Convert the data below into a Markdown table with two columns, Index and Entry. Each non-blank line goes in its own row with its sequence number.
---------------
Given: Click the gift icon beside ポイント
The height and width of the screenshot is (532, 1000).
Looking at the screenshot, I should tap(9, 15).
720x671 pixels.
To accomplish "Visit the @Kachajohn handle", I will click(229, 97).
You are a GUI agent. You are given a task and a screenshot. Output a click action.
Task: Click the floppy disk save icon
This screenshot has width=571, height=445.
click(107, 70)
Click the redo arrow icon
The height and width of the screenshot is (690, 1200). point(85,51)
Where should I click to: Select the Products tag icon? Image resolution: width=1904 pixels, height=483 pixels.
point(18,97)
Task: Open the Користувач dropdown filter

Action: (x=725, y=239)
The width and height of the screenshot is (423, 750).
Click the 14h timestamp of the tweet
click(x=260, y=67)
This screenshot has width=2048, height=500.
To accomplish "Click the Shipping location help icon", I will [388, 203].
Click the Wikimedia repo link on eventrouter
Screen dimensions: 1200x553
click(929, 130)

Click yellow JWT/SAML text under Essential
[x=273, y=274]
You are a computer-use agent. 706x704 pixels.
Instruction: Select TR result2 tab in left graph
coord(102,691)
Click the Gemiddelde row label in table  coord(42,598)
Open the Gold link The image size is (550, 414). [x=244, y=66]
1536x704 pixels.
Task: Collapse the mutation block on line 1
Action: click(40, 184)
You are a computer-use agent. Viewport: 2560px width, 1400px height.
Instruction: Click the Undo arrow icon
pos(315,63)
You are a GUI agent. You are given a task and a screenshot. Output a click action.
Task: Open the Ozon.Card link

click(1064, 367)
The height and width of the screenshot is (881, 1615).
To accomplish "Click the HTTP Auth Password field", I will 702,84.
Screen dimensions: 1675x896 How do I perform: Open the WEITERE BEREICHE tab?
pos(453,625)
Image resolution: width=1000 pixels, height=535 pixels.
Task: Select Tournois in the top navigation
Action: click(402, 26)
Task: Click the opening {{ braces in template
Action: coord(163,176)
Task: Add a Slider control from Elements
---------------
Solution ▸
| Index | Entry |
|---|---|
| 1 | Given: Click the gift icon beside ポイント |
| 2 | The height and width of the screenshot is (532, 1000). |
| 3 | Looking at the screenshot, I should tap(9, 15). |
| 4 | 720x671 pixels. |
| 5 | To accomplish "Visit the @Kachajohn handle", I will click(229, 97). |
| 6 | You are a GUI agent. You are given a task and a screenshot. Output a click action. |
| 7 | Task: Click the floppy disk save icon |
| 8 | This screenshot has width=571, height=445. |
| 9 | click(107, 70) |
| 10 | Click the redo arrow icon |
| 11 | The height and width of the screenshot is (690, 1200). point(85,51) |
| 12 | Where should I click to: Select the Products tag icon? Image resolution: width=1904 pixels, height=483 pixels. |
| 13 | point(18,97) |
| 14 | Task: Open the Користувач dropdown filter |
| 15 | Action: (x=725, y=239) |
| 16 | The width and height of the screenshot is (423, 750). |
| 17 | Click the 14h timestamp of the tweet |
| 18 | click(x=260, y=67) |
| 19 | This screenshot has width=2048, height=500. |
| 20 | To accomplish "Click the Shipping location help icon", I will [388, 203]. |
| 21 | Click the Wikimedia repo link on eventrouter |
| 22 | Screen dimensions: 1200x553 |
| 23 | click(929, 130) |
| 24 | Click yellow JWT/SAML text under Essential |
| 25 | [x=273, y=274] |
| 26 | You are a computer-use agent. 706x704 pixels. |
| 27 | Instruction: Select TR result2 tab in left graph |
| 28 | coord(102,691) |
| 29 | Click the Gemiddelde row label in table  coord(42,598) |
| 30 | Open the Gold link The image size is (550, 414). [x=244, y=66] |
| 31 | 1536x704 pixels. |
| 32 | Task: Collapse the mutation block on line 1 |
| 33 | Action: click(40, 184) |
| 34 | You are a computer-use agent. Viewport: 2560px width, 1400px height. |
| 35 | Instruction: Click the Undo arrow icon |
| 36 | pos(315,63) |
| 37 | You are a GUI agent. You are given a task and a screenshot. Output a click action. |
| 38 | Task: Open the Ozon.Card link |
| 39 | click(1064, 367) |
| 40 | The height and width of the screenshot is (881, 1615). |
| 41 | To accomplish "Click the HTTP Auth Password field", I will 702,84. |
| 42 | Screen dimensions: 1675x896 How do I perform: Open the WEITERE BEREICHE tab? |
| 43 | pos(453,625) |
| 44 | Image resolution: width=1000 pixels, height=535 pixels. |
| 45 | Task: Select Tournois in the top navigation |
| 46 | Action: click(402, 26) |
| 47 | Task: Click the opening {{ braces in template |
| 48 | Action: coord(163,176) |
| 49 | Task: Add a Slider control from Elements |